The simplest fix? Resolve to only breathe in and out through your nose at any work being done below or around your aerobic threshold. This doesn’t just relate to the tone of your autonomic nervous system. Taking air in through your nasal passages also warms it, filters it like a Dyson vacuum cleaner, and regulates the amount of oxygen that reaches your lungs. Your nose was designed to be the channel you breathe through—your mouth was not. So your first piece of homework is to simply inhale and exhale through your nose, unless you’re doing work that actually requires you to move more O2 in and more CO2 out, which is probably 20% or less of your training.
Slow Down
There are an infinite number of ways you can game your breathing to calm yourself down, switch from a sympathetic to parasympathetic state, and get ready to sleep. But the simplest is to reduce the number of breaths you take per minute. This is one of the plus sides of nasal breathing, as it instantly reduces our respiration rate. The way to do this is to slow the heck down, and take your ego out of it.
For starters, try this: take a slow inhale through your nose for six seconds, then exhale (again through your nose) for eight seconds. Do this for three to five minutes, and note the differences in how it makes you feel. Then, anytime you’re stressed throughout the day, take as many of these slow, nasal breaths as the situation allows. This is great for calming down before a big work presentation, dealing with the “stop honking at me!” stressors of rush hour, and all those other annoyances that daily life throws your way.
Hold Up, Wait
…before you take your next inhale. Apnea (meaning absence of breath) protocols can help you become more tolerant to carbon dioxide, which in turn will prevent over-breathing. Inserting brief breath holds between nasal inhales and exhales can also help you downshift your nervous system so that every other mechanism in your body is better primed for recovery. One of the simplest ways to get started with apnea breathing—not to be confused with sleep apnea, which is tied to mouth breathing at night—is to take a six second nasal inhale, hold your breath for 18 seconds, and then exhale through your nose for 12 seconds.
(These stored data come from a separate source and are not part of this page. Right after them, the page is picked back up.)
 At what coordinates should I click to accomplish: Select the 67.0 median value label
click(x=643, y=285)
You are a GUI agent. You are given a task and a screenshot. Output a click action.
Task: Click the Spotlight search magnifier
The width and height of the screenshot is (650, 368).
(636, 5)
Do this for three to five minutes an hour before turning in for the night and see how it positively impacts your sleep. If timing each phase stressed you out, just ballpark it, focusing on breathing calm and easy. Can’t hold your breath for 18 seconds without feeling stressed out? Then dial it back to approximately a four second nasal inhale, 12 second hold, and eight second nasal exhale. The inability to hold your breath without experiencing panic is a sign that your nervous system is stuck in fight-or-flight mode. The CO2 tolerance test on Brian’s website can help give you greater insight into this. And the cure? You guessed it: a few minutes of daily breath work.
From training to technology to the 24/7 news cycle, we’re constantly exposing our bodies to signals that tell us to go, go, go. What we’re lacking are ways to go slow, slow, slow afterward. No wonder many of us turn to OTC medications or natural alternatives like ZMA, magnesium, and melatonin to help get our sleep-wake cycles back on track. While the latter offer unquestioned, research-backed benefits, an even easier way to reset our brain and nervous system (and get better recovery as a result) is to do the most elemental thing we do as human beings: breathe.